Dalle eventuali penali alle sanzioni per i ritardi nei lavori. Cosa c'è da sapere sulle spese a carico dello Stato. Polemiche sulla firma del contratto con le imprese

Balarm
La redazione
  • 25 agosto 2025

Il progetto del ponte sullo Stretto

Quanto costa il Ponte sullo Stretto è ormai di dominio pubblico: circa 13,5 miliardi. Ma è meno noto quanto costa non farlo. Sì, perché la mancata realizzazione della grande infrastruttura avrebbe un prezzo da pagare. Innanzitutto per lo Stato, che dovrebbe farsi carico di penali del 5% qualora l'opera tramontasse.

Rischio sanzioni anche per Il consorzio Eurolink, di cui Webuild è capofila, se non rispetterà i tempi previsti dal progetto: dovrebbe infatti versare almeno un milione di euro per ogni giorno di ritardo.

Lo prevede esplicitamente il contratto siglato il 5 agosto.
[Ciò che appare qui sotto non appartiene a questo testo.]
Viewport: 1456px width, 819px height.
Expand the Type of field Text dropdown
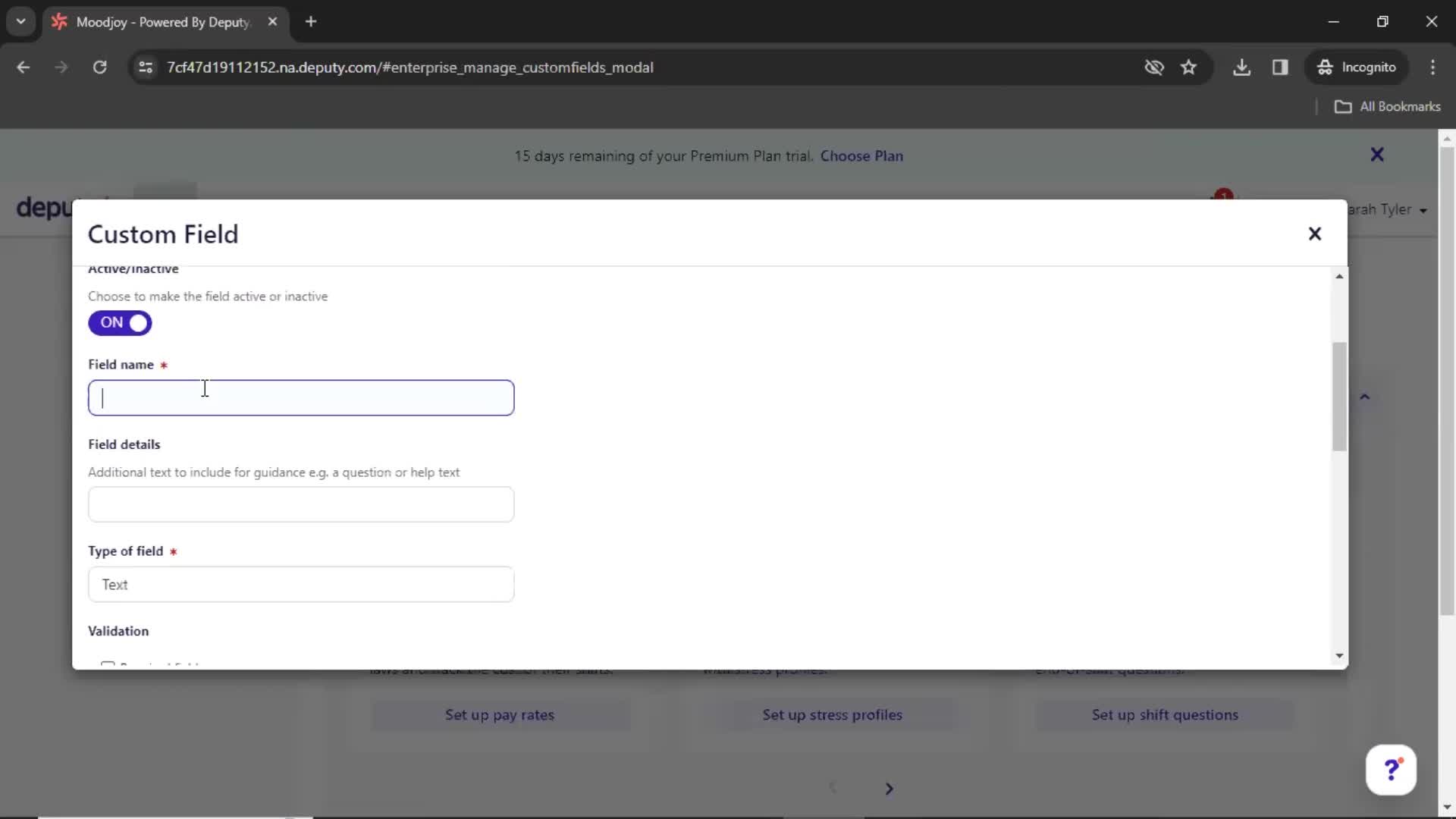click(x=301, y=584)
Andando nel dettaglio delle penali, se dalla Corte dei Conti arrivasse il definitivo ok dopo l'approvazione del Cipess, lo Stato si ritroverebbe a pagare 400 milioni di euro se il Ponte rimanesse nel libro dei sogni, se ci fosse un recesso o se venissero bloccati i lavori.

Le eventuali inadempienze da parte di Eurolink, invece, costerebbero care all'azienda, tanto che è stata già depositata una cauzione da 650 milioni di euro.

E non mancano le polemiche sul fatto che il contratto sia stato sottoscritto prima ancora dell'ok della Corte dei Conti e della pubblicazione in Gazzetta. Una forzatura secondo Angelo Bonelli (Verdi).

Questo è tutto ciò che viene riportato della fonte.